The latest trends in pharmaceutical microbiology

The Human Microbiome Project (HMP)

The data obtained from this project has been providing many details about the relationship between humans and microorganisms. The data provides a description of the large number of microorganisms colonised in humans. Some of these organisms may be “opportunistic pathogens” that are able to cause human diseases. Basically, the relationships of these organisms can be commensal, symbiotic or pathogenic. The commensal relationship is one in which one of the organisms, either the human or the bacterium, benefits from the relationship. Symbiotic relationships benefit both the human and the bacterial species. Pathogenic relationships are those where the microorganism is known to cause a human infection.¹ Understanding these relationships more clearly will have a significant impact on much of the microbiological testing we perform for the pharmaceutical industry.
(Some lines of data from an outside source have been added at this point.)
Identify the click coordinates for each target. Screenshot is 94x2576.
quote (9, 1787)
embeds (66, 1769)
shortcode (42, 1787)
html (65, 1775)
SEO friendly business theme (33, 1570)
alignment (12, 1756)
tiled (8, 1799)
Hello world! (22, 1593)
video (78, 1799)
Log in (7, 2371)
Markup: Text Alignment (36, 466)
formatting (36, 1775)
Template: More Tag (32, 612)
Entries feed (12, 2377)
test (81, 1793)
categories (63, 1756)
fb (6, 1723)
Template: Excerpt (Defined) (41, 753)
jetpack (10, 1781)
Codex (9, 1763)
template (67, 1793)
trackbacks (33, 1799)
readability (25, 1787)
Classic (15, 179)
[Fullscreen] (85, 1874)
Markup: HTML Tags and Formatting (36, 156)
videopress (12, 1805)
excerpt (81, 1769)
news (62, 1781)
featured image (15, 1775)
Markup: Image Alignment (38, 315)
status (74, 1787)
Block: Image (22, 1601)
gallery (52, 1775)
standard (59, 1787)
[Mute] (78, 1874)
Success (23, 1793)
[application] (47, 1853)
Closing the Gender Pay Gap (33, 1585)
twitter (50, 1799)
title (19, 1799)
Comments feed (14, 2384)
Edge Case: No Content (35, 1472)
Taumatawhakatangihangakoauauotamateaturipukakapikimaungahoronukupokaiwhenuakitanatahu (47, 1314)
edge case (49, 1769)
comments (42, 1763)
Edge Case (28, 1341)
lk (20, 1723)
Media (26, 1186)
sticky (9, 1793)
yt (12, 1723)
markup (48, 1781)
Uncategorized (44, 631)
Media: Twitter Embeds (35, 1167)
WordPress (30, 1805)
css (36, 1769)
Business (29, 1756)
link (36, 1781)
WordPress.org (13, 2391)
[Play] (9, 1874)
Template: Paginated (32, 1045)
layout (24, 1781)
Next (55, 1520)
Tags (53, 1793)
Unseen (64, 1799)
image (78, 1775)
Another advancement in this field is the study of whether artificial intelligence can be used to study gut microbes in patients. This project involves both the Human Microbiome Project and artificial intelligence. This would allow for the microbes to also have artificial intelligence to evaluate the microorganism and its impact on different diseases, eg, predicting the success of surgery, curing obesity, and so forth.²

Microorganisms become the active ingredient in pharmaceuticals

There are a variety of new topical probiotic personal care products that have been introduced.  Farris indicated that “the studies reviewed suggest that topical prebiotics, probiotics, and bacterial cell lysates do provide demonstrable skin benefits.” This has resulted in topical products that include live microorganisms. In some cases, the product may include more than 50,000 colony forming units of a microorganism as the active ingredient. The problem is how one passes some of the tests in the United States Pharmacopeia (USP).  For example, USP <61> for microbial enumeration testing, <62> the testing for specified microorganisms and <51> the test for antimicrobial preservative effectiveness. Some of the problems this causes include determining methods to preserve the formulation while using a preservative with a narrow spectrum to maintain the viability and efficacy of the active ingredient.³

Even some bacteriophages are used in topical products. This active ingredient is a virus that infects replicates within a bacterium.³

Faecal transplantation is a newer use of microbiology. Faecal transplantation (or bacteriotherapy) is the transfer of stool from a healthy donor into the gastrointestinal tract for treating recurrent C. difficile colitis or other diseases. Many of these diseases can be complications of antibiotic therapy.⁴ There are companies that are working to isolate these “healthy microorganisms” and convert them into pharmaceutical active ingredients and products. This can produce many challenges for the microbiologist. Some of these challenges include:

• Healthy individuals are initially needed to provide the faecal material for transplant
• Isolation of the microorganisms that “make a difference” in treating the specific disease
• Finding a methodology to culture these organisms maintaining their health benefits while creating a situation where they can be routinely cultured
• Determining a methodology to evaluate the efficacy, without giving it to patients
• Creating environmental monitoring procedures that monitor for contaminants but understands that the microorganisms are part of the product
• And so forth.

Culture media

The Food and Drug Administration demonstrated an increased interest in Burkholderia cepacia Complex (BCC). This organism has caused issues for cystic fibrosis patients. In 2016, a group of “healthy” hospitalised patients got sick from BCC in a stool softener. This resulted in the FDA issuing new requirements for the testing of aqueous-based, non-sterile pharmaceuticals, including a test for absence of BCC.⁵ Additionally, Metcalfe⁶ presented that BCC could have unusual kinetics in pharmaceutical products.